海外NGOで活動するJICAボランティア、青年海外協力隊。理学療法士が配属先についてブログをお届けします。

عالسلامة (アーッスレーマ!右から左へ読みます。)

こんにちは。チュニジアから理学療法士の田崎がお届けいたします。

今日は配属先と私が活動しているリハビリ室を紹介します。私の配属先は“NGO肢体不自由児協会ケリビア支部”という施設で、日本の養護学校の位置づけにあたります。現在この施設はチュニジア全土に約50ヵ所の支部があり、ケリビア支部には知的障害児と聴覚障害児の施設も併設されており、知的障害児施設では作業療法士の隊員も活動しています。

チュニジア①

この施設の対象年齢は4~30歳までで、同施設には現地の理学療法士、作業療法士、発声矯正士(日本の言語聴覚士)がリハビリに携わり、養護教諭による基礎教育の授業も行われ、各々が時間割を組みリハビリを実施します。対象疾患は9割が脳性麻痺です。チュニジアの信仰宗教はイスラム教で、宗教的背景から近親婚が多く脳性麻痺児の出生率も高いです。

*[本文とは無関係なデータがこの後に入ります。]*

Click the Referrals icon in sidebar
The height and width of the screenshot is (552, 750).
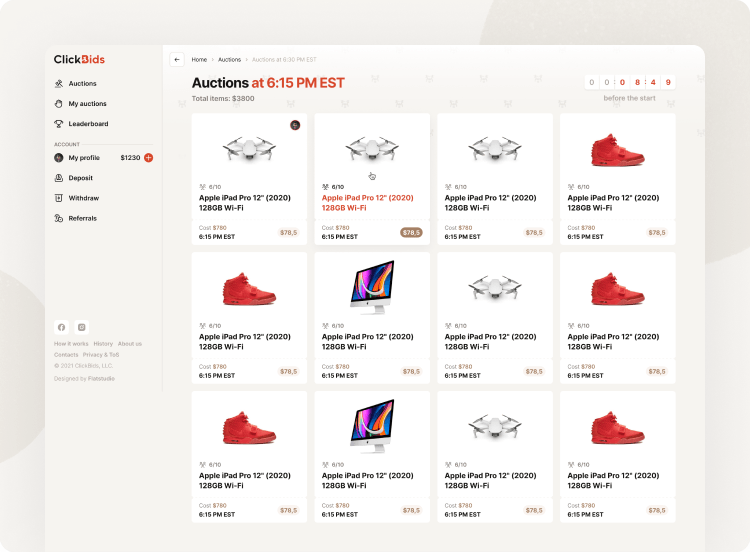pos(59,218)
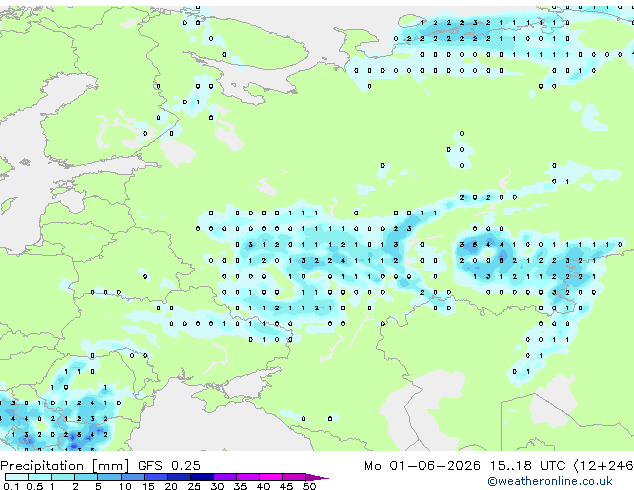Click the 15..18 UTC time label
634x490 pixels.
pyautogui.click(x=527, y=466)
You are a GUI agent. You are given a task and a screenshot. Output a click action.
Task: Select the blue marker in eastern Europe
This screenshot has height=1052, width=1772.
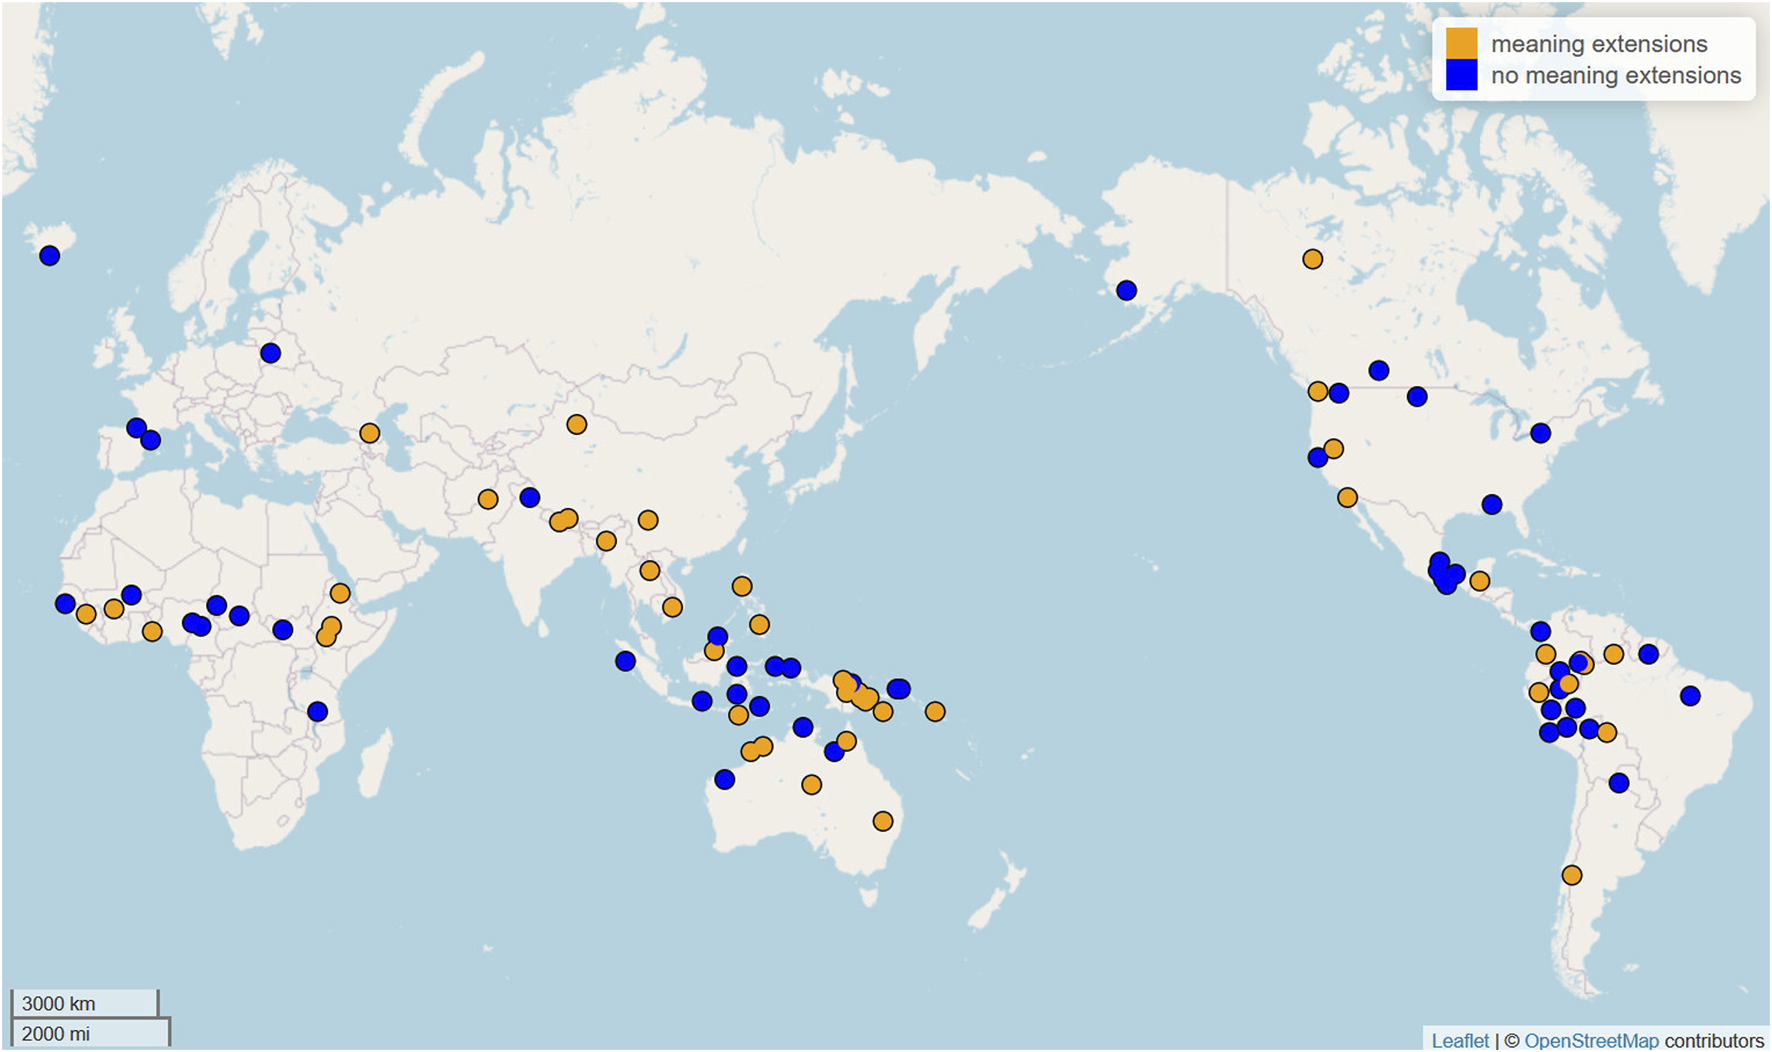[x=270, y=353]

施設内で使用している車椅子や歩行器は、近隣諸国からの寄付で賄われています。また私の配属先には職業訓練の木工科があり、木工科の教諭が机や椅子、リハビリ用具(杖、階段、訓練マット、バランスボード、手指巧緻動作用具)等を作成しています。(写真参照)

チュニジア②

チュニジアは日本に比べるとリハビリの歴史が浅く、お互いの知識や技術紹介をしながら、発達段階や障害に合わせたリハビリを実施しています。現在、障害が固定化しつつある児童のリハビリにおいて一番の課題は、日常生活動作に関連したリハビリの実施ですが、ここチュニジアはイスラム教の国であり、その宗教観念が日常生活動作や子供の自立に大きく影響を及ぼしている為、信仰宗教とリハビリとは切っても切り離せない関係です。

この宗教的背景についてはまたの別の機会にご紹介させて頂きます。